Working data:

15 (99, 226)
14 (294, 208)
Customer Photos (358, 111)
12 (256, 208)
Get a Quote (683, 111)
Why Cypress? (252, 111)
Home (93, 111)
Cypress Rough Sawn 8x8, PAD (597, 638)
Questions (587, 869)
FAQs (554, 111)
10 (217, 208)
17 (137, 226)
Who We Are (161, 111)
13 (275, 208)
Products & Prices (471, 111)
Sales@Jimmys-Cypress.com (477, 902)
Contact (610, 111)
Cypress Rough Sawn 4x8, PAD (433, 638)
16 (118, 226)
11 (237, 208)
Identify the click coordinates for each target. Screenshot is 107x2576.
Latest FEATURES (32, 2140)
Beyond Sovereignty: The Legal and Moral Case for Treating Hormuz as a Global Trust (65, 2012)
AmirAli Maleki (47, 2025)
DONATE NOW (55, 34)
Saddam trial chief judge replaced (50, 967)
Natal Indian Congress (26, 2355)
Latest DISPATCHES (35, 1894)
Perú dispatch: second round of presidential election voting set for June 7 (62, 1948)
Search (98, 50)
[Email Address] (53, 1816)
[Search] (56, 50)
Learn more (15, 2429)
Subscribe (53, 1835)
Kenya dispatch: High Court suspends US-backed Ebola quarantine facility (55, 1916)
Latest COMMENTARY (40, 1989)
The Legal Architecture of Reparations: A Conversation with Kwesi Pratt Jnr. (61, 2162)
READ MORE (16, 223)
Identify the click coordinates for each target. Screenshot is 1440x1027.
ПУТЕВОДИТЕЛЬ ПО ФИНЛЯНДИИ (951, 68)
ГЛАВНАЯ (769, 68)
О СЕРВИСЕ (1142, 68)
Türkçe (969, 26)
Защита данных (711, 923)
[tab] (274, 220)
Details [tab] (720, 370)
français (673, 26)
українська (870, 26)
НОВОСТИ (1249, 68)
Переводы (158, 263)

Task directions: Turn the records starting at the line containing "Kenya dispatch: High" and ending at the line containing "READ MORE (16, 223)" into a Markdown table with the columns "No." and "Line", numbering the rows and leaving out any blank lines.

Solution for this task:
| No. | Line |
|---|---|
| 1 | Kenya dispatch: High Court suspends US-backed Ebola quarantine facility (55, 1916) |
| 2 | Latest COMMENTARY (40, 1989) |
| 3 | The Legal Architecture of Reparations: A Conversation with Kwesi Pratt Jnr. (61, 2162) |
| 4 | READ MORE (16, 223) |